It's Finally Possible to 3-D Print Human Tissue — Here's How It Could Change Medicine
3-D printing has completely changed the game for people in need of prosthetics: Kids are making affordable 3-D printed prosthetic hands for themselves and others, and artists are making 3-D printed prosthetics with gorgeous, intricate designs that match the wearer's personality.
Now scientists at Wake Forest Institute for Regenerative Medicine have hit a new landmark in the field of 3-D printing and human health. For the first time in history, they've found a way to 3-D print implants made from living cells that could viably replace human tissue, according to the Verge. So far, it's reportedly been used to make ear, bone and muscle structures from human and animal cells — and the results have been promising.
The groundbreaking new technology is called the integrated tissue-organ printer, or ITOP. To produce the implants, the ITOP layers gels containing the living cells alongside biodegradable, plastic-like materials. Then the whole structure is encased in a polymer shell to help it keep its shape during implantation.
When engineering tissue, it's always a challenge to make sure the cells survive long enough to properly mesh with the body, as Wake Forest Baptist Medical Center pointed out in a press release. In the ITOP's case, the gel that holds the living cells has been "optimized," "so that it promotes cell health and growth," according to Wake Forest. The implants also contain tiny channels that allow nutrients and oxygen to flow through — helping to keep them alive while they adapt to their new environments.

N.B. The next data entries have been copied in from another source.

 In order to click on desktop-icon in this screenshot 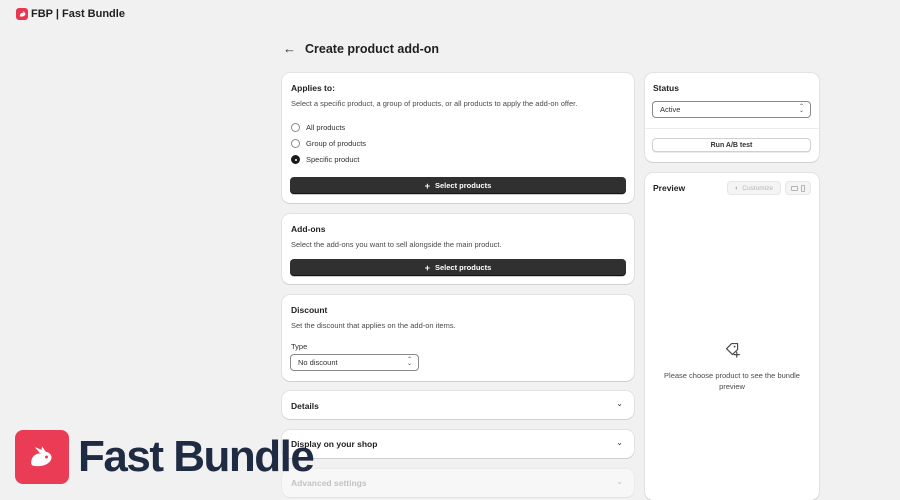, I will do `click(794, 188)`.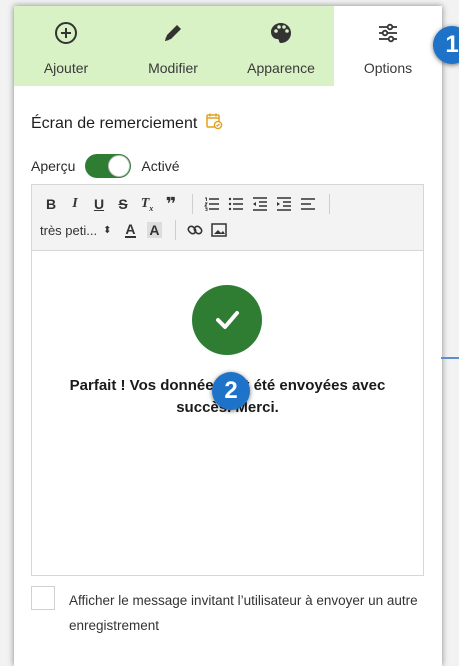 This screenshot has width=459, height=666. I want to click on tab-options: Options, so click(388, 46).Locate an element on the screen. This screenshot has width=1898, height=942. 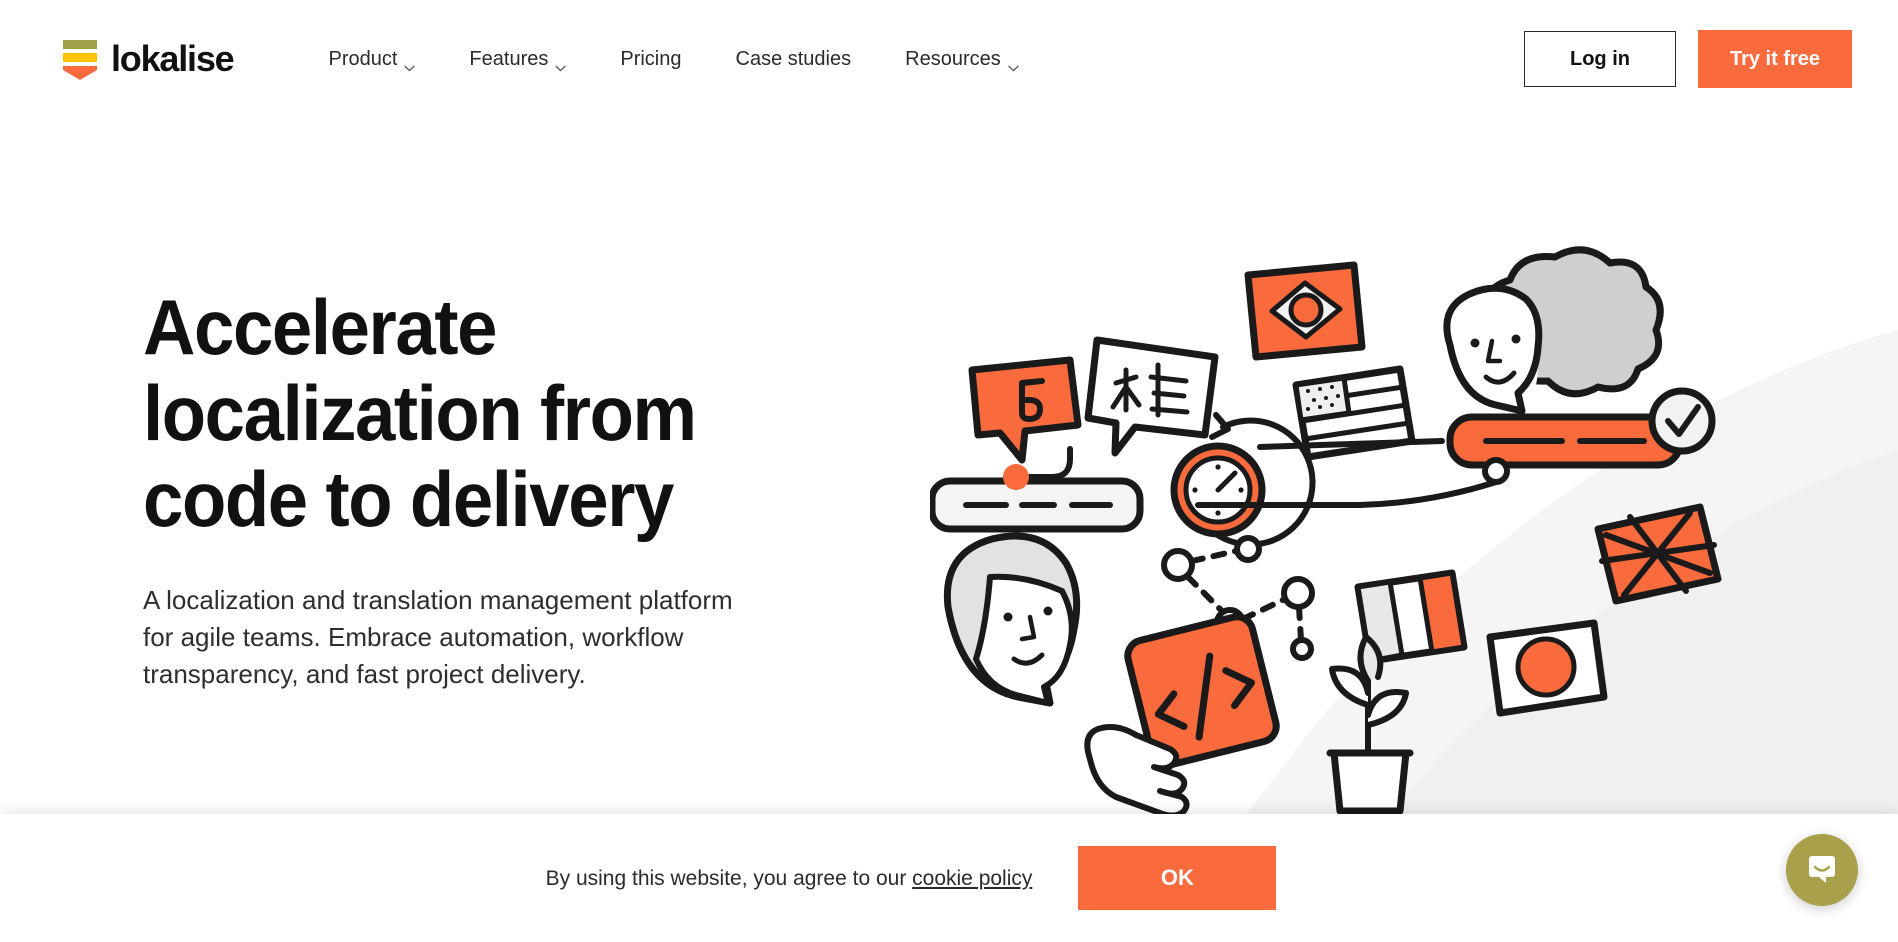
cookie-policy-link: cookie policy is located at coordinates (972, 878).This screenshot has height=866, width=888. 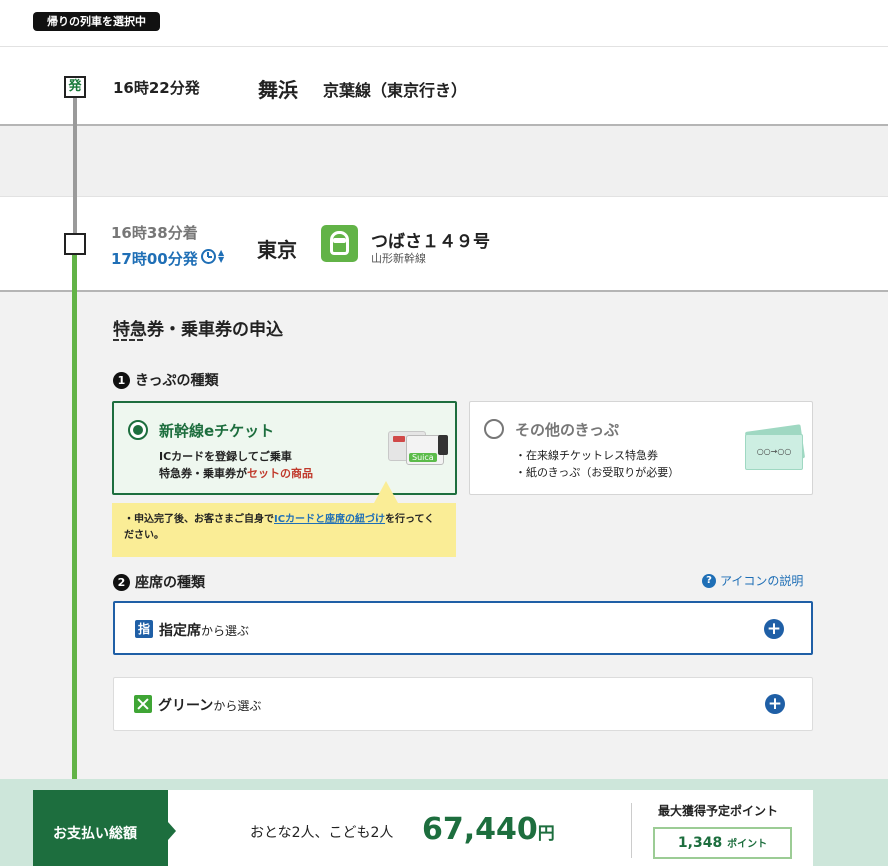 I want to click on transfer-gap, so click(x=444, y=161).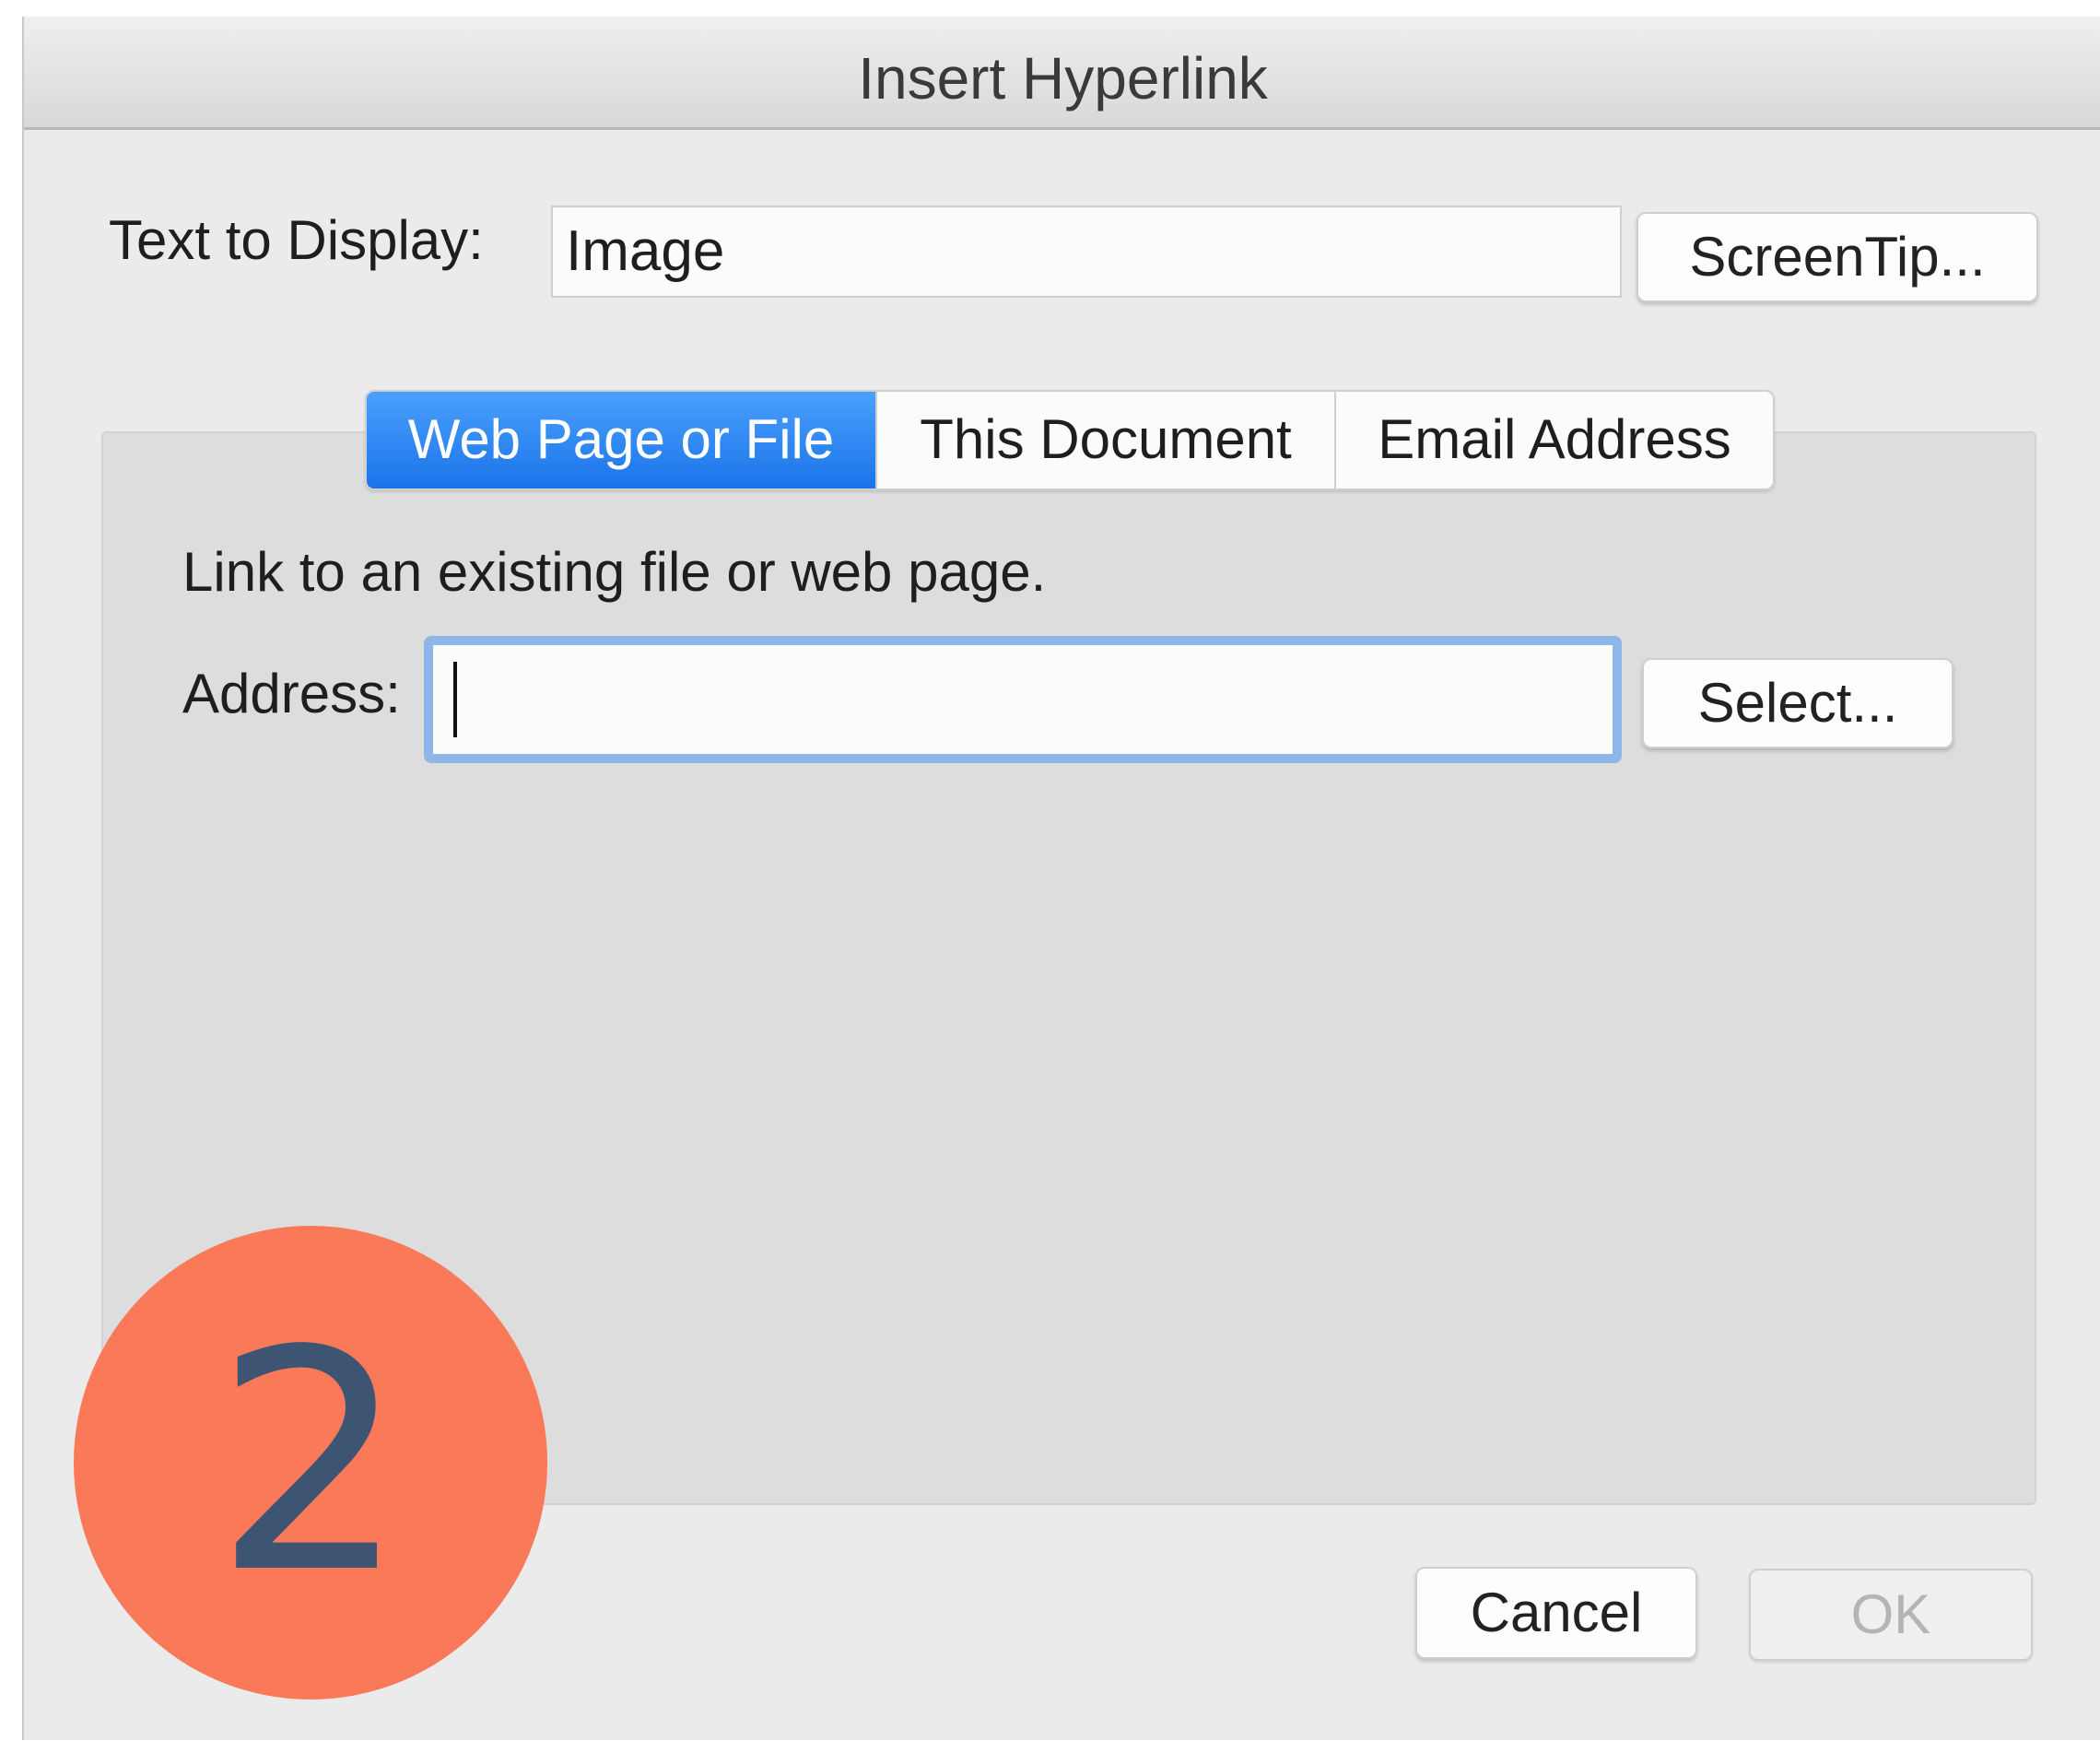 The image size is (2100, 1741). I want to click on step-number-badge: 2, so click(310, 1463).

Here's what happened when the scientists tested the implants in mice and rats, according to the Verge:
The structures showed promise; two months later, the ears, which were implanted in mice, had kept their shape and proper cartilage tissue had formed. For the muscle, the researchers found that two weeks after the surgery, the muscle implant had prompted nerve formation in rats. Finally, the bone implants, which were printed using human stem cells and implanted in rats, triggered the formation of a blood vessel system that was observable after five months.
Given those results, the scientists are hopeful the ITOP could one day be used to help humans. Instead of wearing a prosthetic ear — which, according to the Verge, doesn't capture sound as well as it should — patients could obtain a 3-D printed "mirror image" of their remaining ear, using their very own cells.
"This novel tissue and organ printer is an important advance in our quest to make replacement tissue for patients," said study senior author Dr. Anthony Atala, director of the Wake Forest Institute for Regenerative Medicine, in the press release. "It can fabricate stable, human-scale tissue of any shape. With further development, this technology could potentially be used to print living tissue and organ structures for surgical implantation."